The Wrestler is a film with a lot of similarities to Slumdog Millionaire (see previous post) but one huge difference. Both are films about outcasts, although their arcs are opposite: Randy 'the Ram' Robinson has once been a huge star, and is now existing on the fringes of society, while Jamal in Slumdog works his way out of the fringes to that 15 minutes of fame (and wealth) 'reality' TV promises every zombie who watches it. Their sub-cultures are outside the cinema-goers mainstreams as well; Randy's world of small-time, extreme wrestling is as alien to most Western audiences as the slums of Mumbai. The both love a woman who is the 'property' of men with more money to spend, and they both have a problematic relationship with their family: Jamal's brother takes advantage of him numerous times; Randy has abandoned his daughter.

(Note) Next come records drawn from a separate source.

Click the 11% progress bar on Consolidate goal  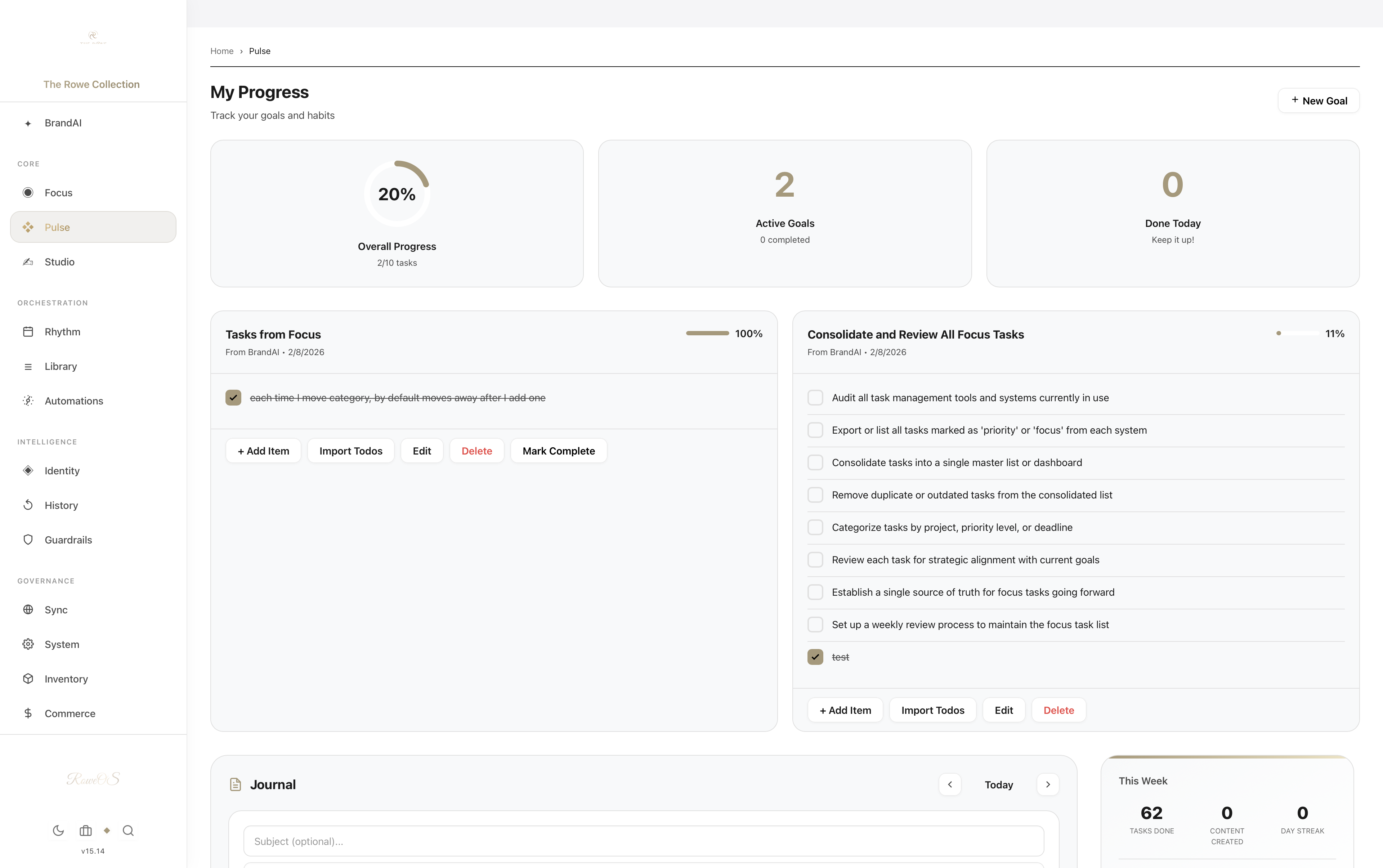[1297, 333]
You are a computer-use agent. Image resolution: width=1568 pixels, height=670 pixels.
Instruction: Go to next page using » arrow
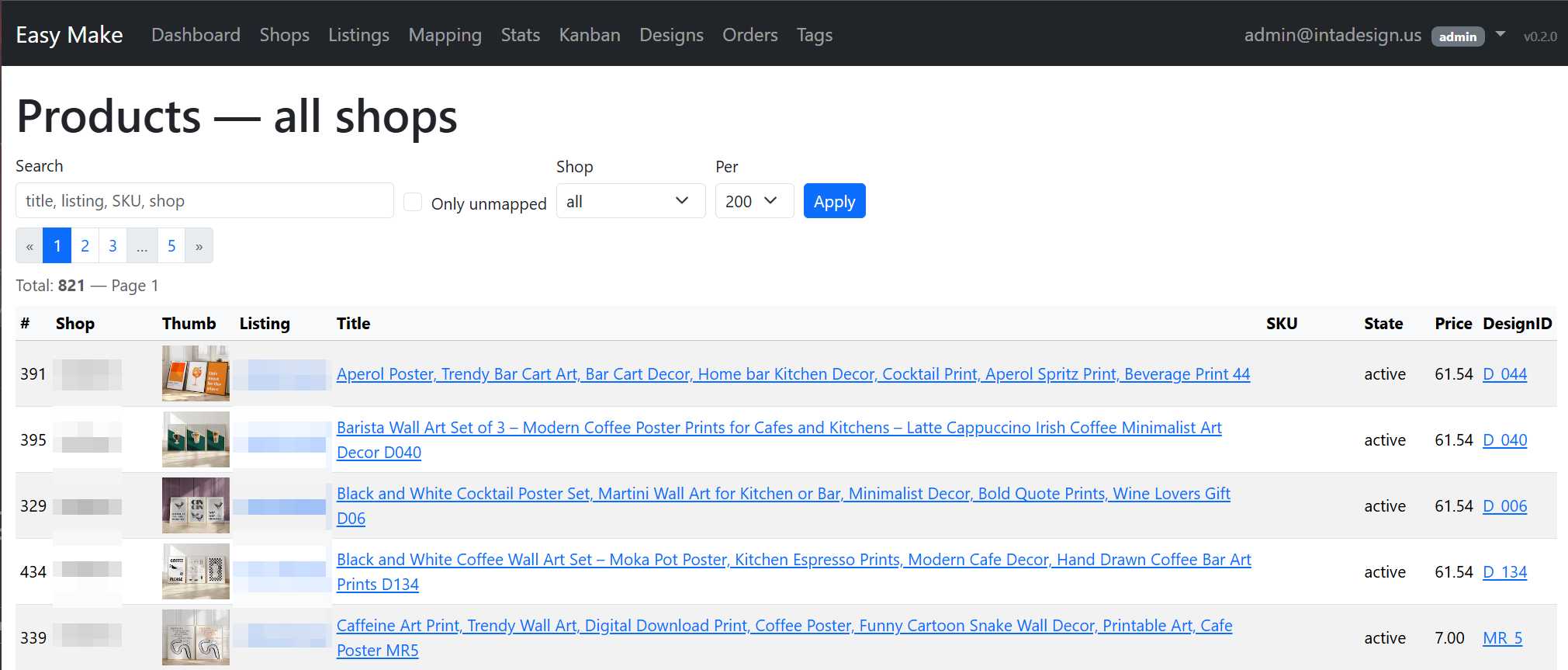[199, 246]
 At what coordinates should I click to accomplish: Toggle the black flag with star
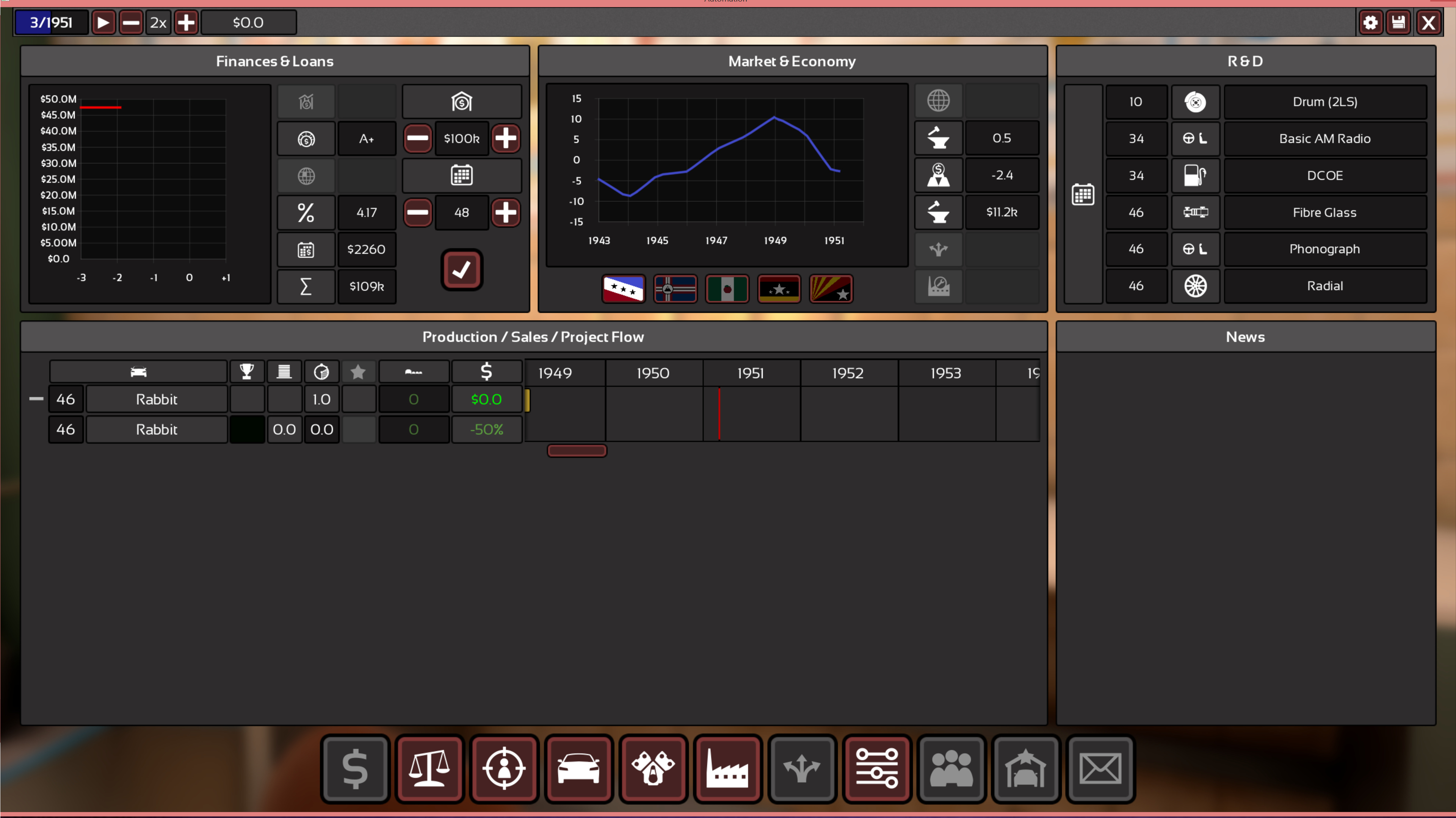tap(779, 289)
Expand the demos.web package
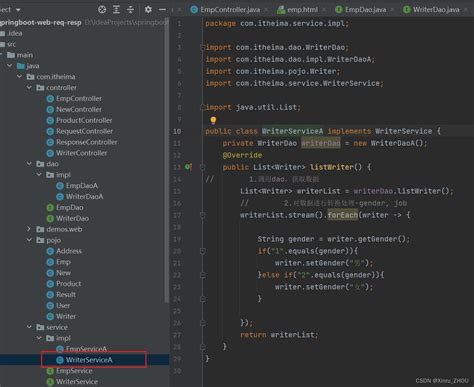This screenshot has height=387, width=474. (x=29, y=229)
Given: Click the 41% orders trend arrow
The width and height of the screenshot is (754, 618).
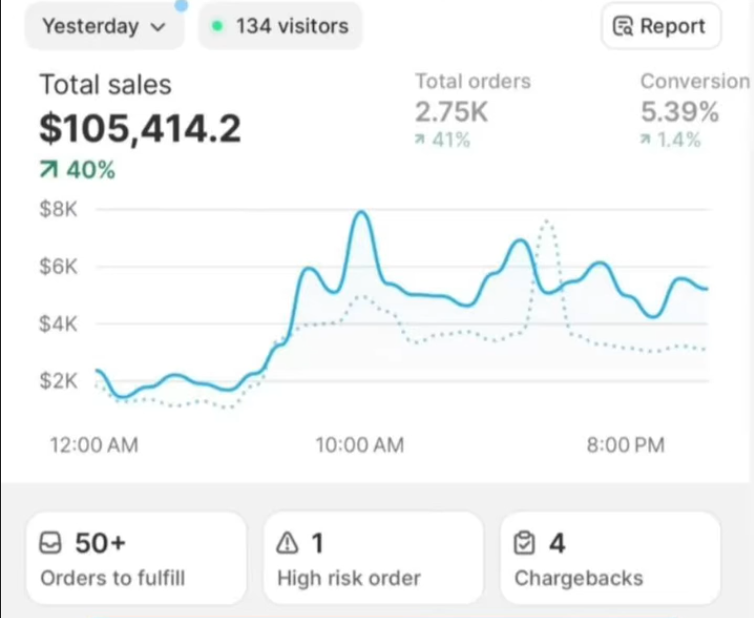Looking at the screenshot, I should (421, 141).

The big difference, however, is while Slumdog takes an original idea (cuing flashbacks from the questions of the quiz show) and fills it with cliches drawn from films and from our perceptions of India, The Wrestler starts with a cliched story, about the redemption of a fallen sports hero, but avoids, for the most part, surrendering to the cliches. It's helped by the hand-held, documentary feel, which emphasizes both the weirdness of Randy's wrestling world, in which he is still a king, and his 'real' world, living in a trailer on which the rent is always due, working on a supermarket loading dock, and spending his free time with a lap-dancer. The New Jersey setting is as bleak, cold and washed out as Slumdog's Mumbai was bright, warm, and edgy.
Aaronofsky pulls no punches in his portrayal of wrestling's minor leagues: the Necro Butcher stapling a dollar bill to his own forehead, or using a fork to draw blood, the various steroid and other freaks who gather in the high school locker rooms, are all part of the same reality that sees Randy demonstrate 'blading' himself for the movie audience. Welcome to his world. The camaraderie of the wrestlers, the dreams of the big time, the dependence on drugs, the small-time payoffs for big-time effort are all shockingly, and depressingly real. And so is the quiet boredom of the wrestlers sitting around their huckster tables at a 'fan fest' waiting for a few marks to pay for having a Polaroid taken with their heroes.
Although wrestling is the heart of the film, it's in the relationships with the two women in his life that Randy's world is defined. His shambling efforts to effect a reconciliation with his daughter are touching, and his throwing the opportunity away for a night with a young woman who's not even really a fan, just impressed by his former celebrity, brings the start of self-awareness. But it's the pursuit of Cassidy, the lap-dancer who eventually reveals herself to him as 'Pam', a single-mother trying to make a living, that defines Randy for himself and for us. Director Darren Aronofsky makes the parallels between the two forms of entertainment obvious, but their attitudes to their jobs are completely different; Pam won't be fooled by the cheap glamour of her role. The point is driven home again, when, after his heart attack, Randy makes an effort to go straight, and moves to the deli counter of the supermarket. His walk through the bowels of the store mirrors his walk to the wrestling ring, and for a short while his natural ability as an entertainer sees him through.
In the end though,the biggest mark for wrestling is Randy himself. Randy, we learn, is not even his real name; he is 'The Ram', and that's where he's most real. That he prefers to live in the fantasy is the most real part of this film, and it's why in the end, it's far more moving than the more superficially attractive Slumdog.
And, of course, there's Mickey Rourke's performance. Having not yet caught up with Milk, I can't compare it directly with Sean Penn's, but from the clips and trailers, I am guessing that Penn's ability to stay in character, to catch the nuances of Harvey Milk, impressed the voters more than the sense that Rourke was, in fact, in character. Not playing his own character, as John Wayne did, say, in True Grit, but playing himself, the entertainer who spend a long time out of the major leagues. He gets good support, although one still gets the sense that Marisa Tomei, who surely deserved her Oscar nomination--though in a sense Hollywood tends to reward roles as working-class people the same way they do playing the disabled--seems at least as interested in displaying to producers that she still has the chops to do her lap dancing, and I don't say this facetiously, because she did the same thing in Before The Devil Knows You're Dead (so it must be working), as she is in exploring the Pam moments (as opposed to the Cassidy moments) of her character. But Evan Rachel Wood clearly relishes her few moments alone with Rourke, her character's tentative reaction to finding, or thinking she'd found, the person underneath the wrestling persona. In that sense, she stands in for the audience, or at least that part of the audience that feels betrayed when Randy the Ram follows his fantasy.
I think this was the best movie of last year. It had the most resonance six months later. And it was the most surprising in creating a character that was multi-faceted. He shot himself in the leg by making homophobic remarks, I think, at other award ceremonies.